* [Available data]:
>> Begin
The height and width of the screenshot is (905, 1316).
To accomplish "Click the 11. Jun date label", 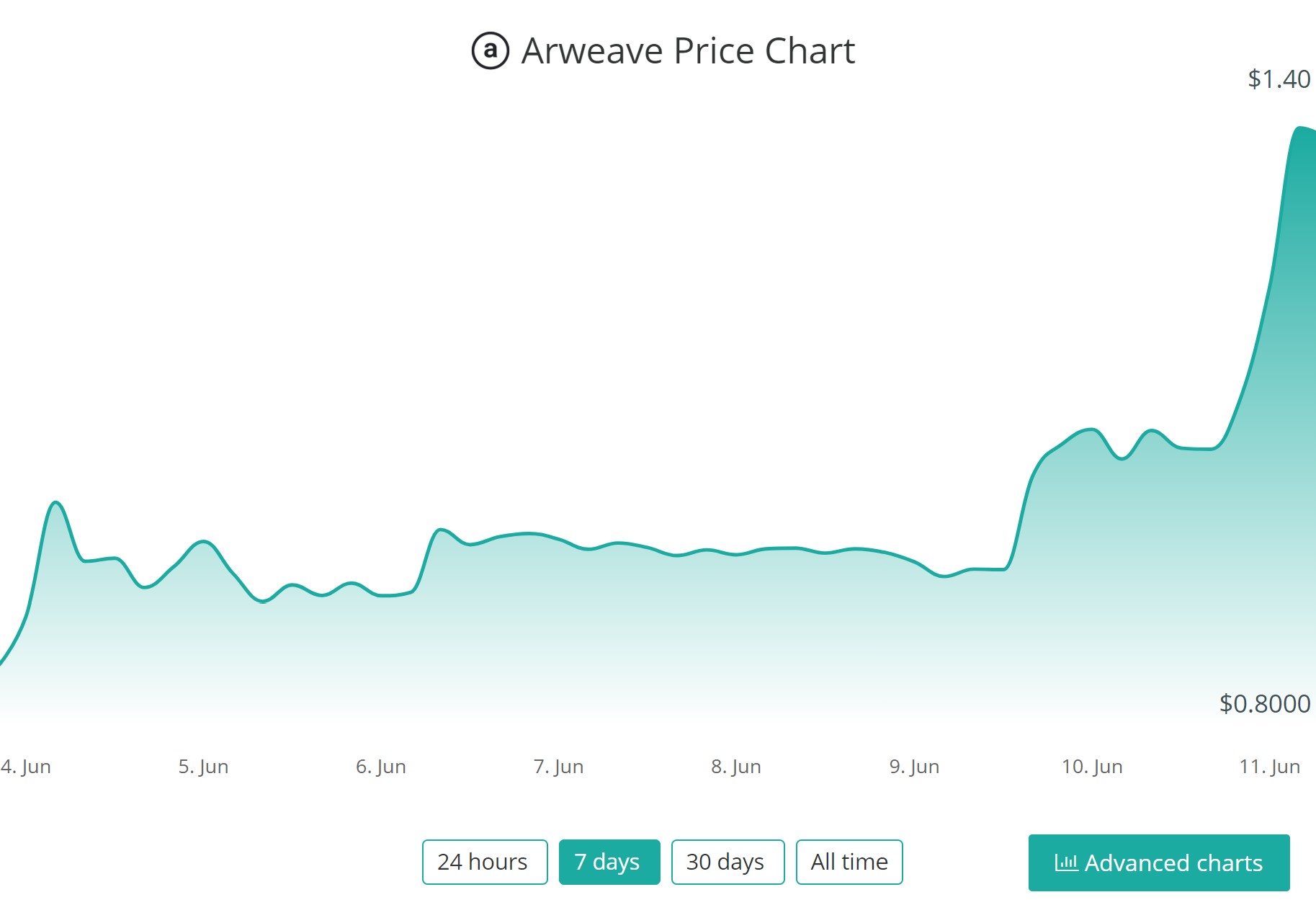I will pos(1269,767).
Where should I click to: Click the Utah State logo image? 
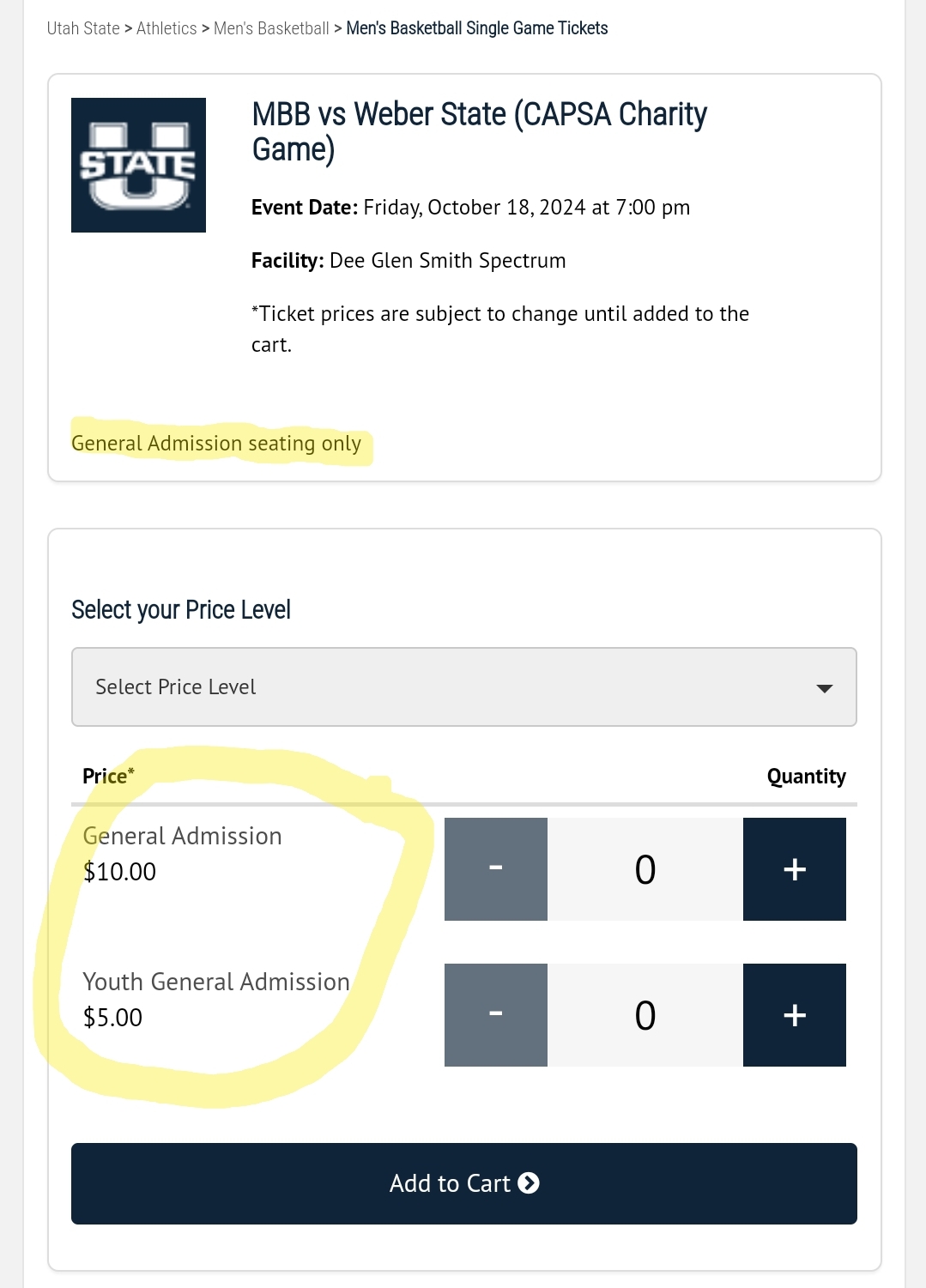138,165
>> End
>> Begin
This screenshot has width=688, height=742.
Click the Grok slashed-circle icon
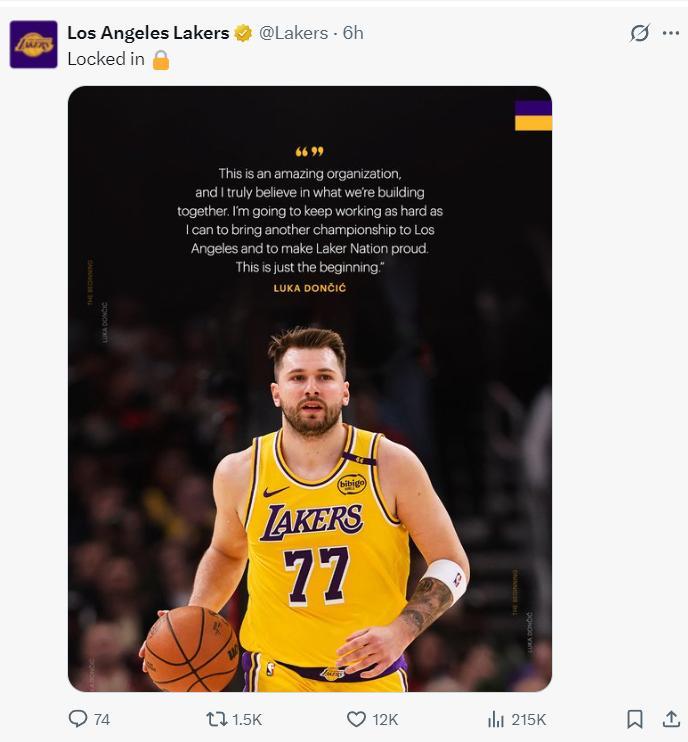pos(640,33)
>> End
* [To do]: Echo the records from the line containing "This screenshot has width=688, height=742." through the line containing "pos(640,33)", both lines included, leaving out the pictures.

* [The completed task]:
This screenshot has width=688, height=742.
Click the Grok slashed-circle icon
pos(640,33)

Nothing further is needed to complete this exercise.